SUPPLIED MATERIAL:
═══
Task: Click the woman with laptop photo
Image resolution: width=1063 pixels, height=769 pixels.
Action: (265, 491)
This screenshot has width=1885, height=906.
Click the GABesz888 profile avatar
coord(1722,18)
═══
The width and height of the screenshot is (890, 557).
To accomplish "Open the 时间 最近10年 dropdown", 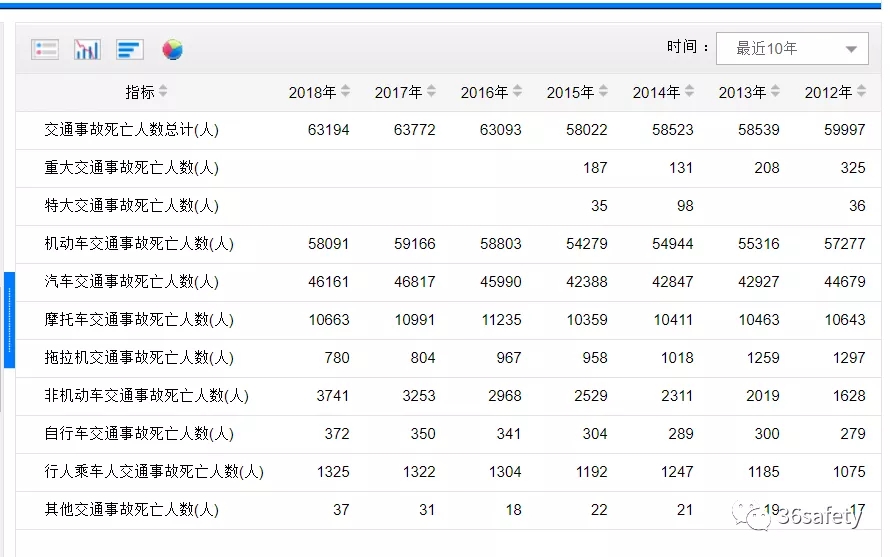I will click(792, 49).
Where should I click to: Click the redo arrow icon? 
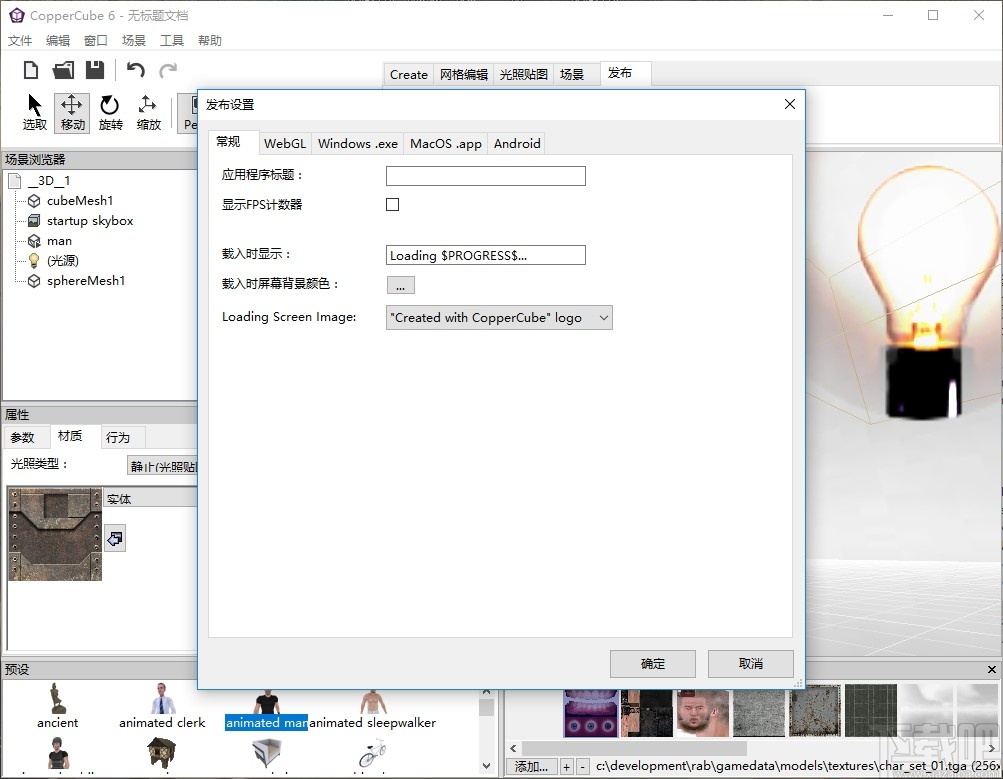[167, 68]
═══
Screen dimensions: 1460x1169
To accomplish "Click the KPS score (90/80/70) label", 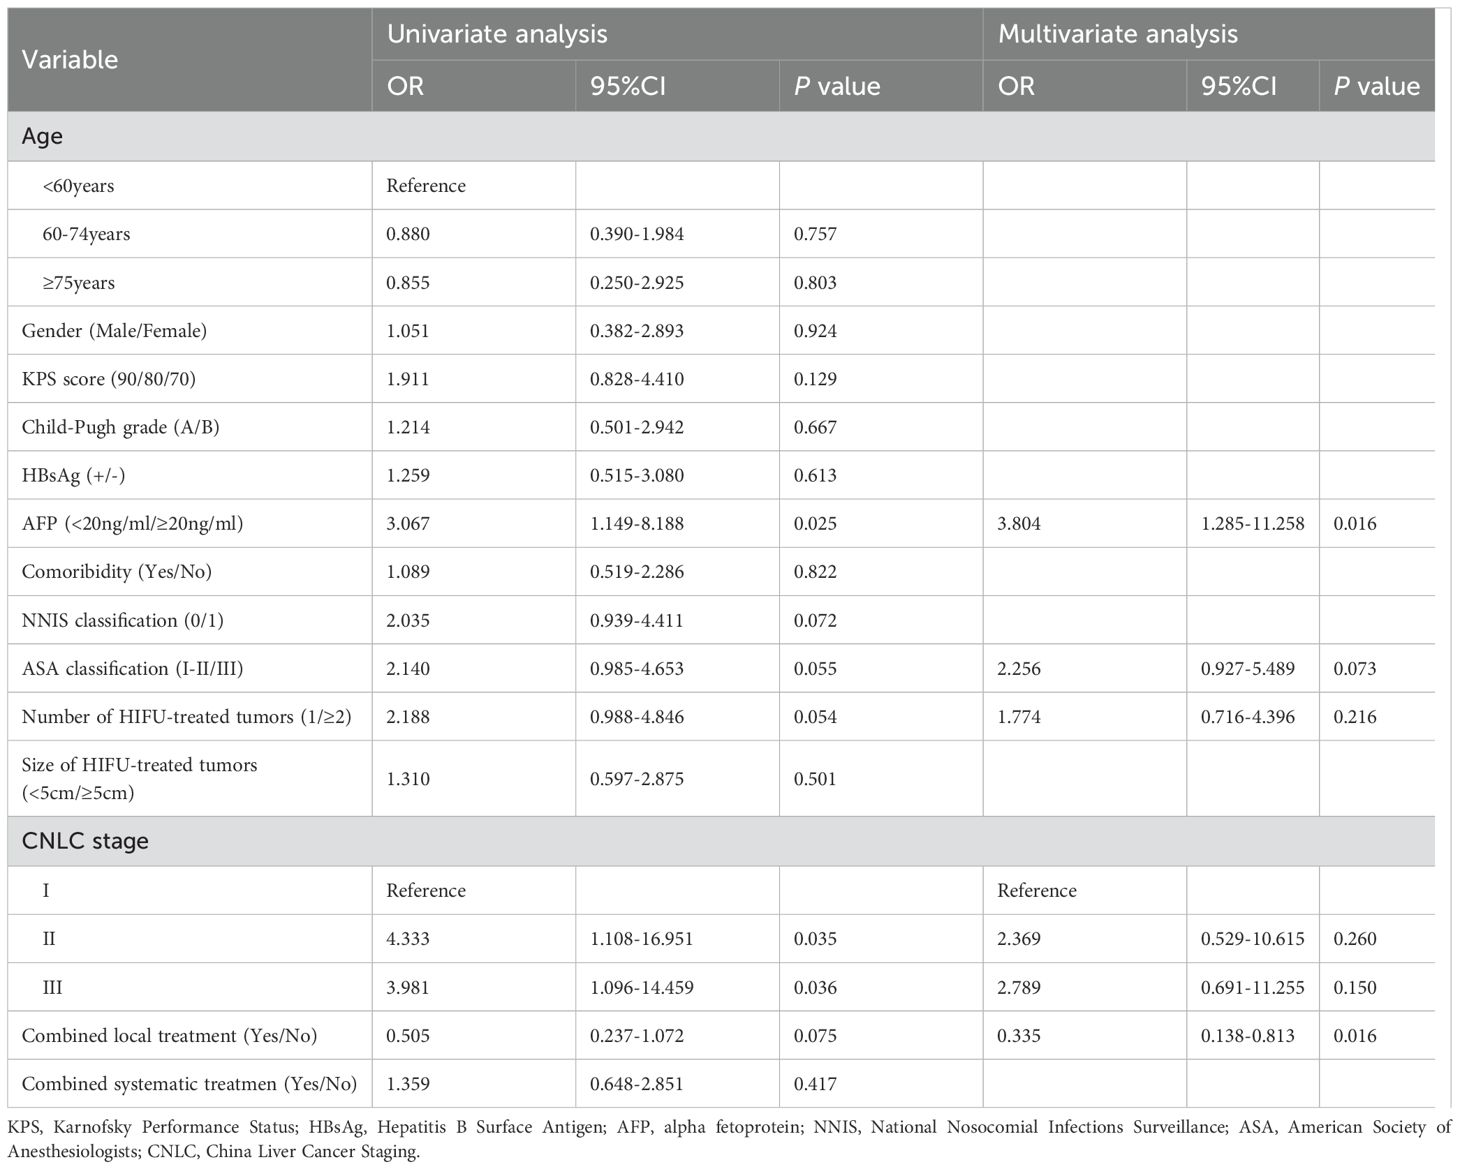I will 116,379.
═══
TASK STATEMENT: Reproduce the records word for word, from the line containing "Task: Click the woman with laptop photo" through the line containing "coord(1722,18)", including both of those lines.

SOLUTION FOR THIS EXERCISE:
Task: Click the woman with laptop photo
Image resolution: width=1063 pixels, height=769 pixels.
Action: (265, 491)
This screenshot has width=1885, height=906.
Click the GABesz888 profile avatar
coord(1722,18)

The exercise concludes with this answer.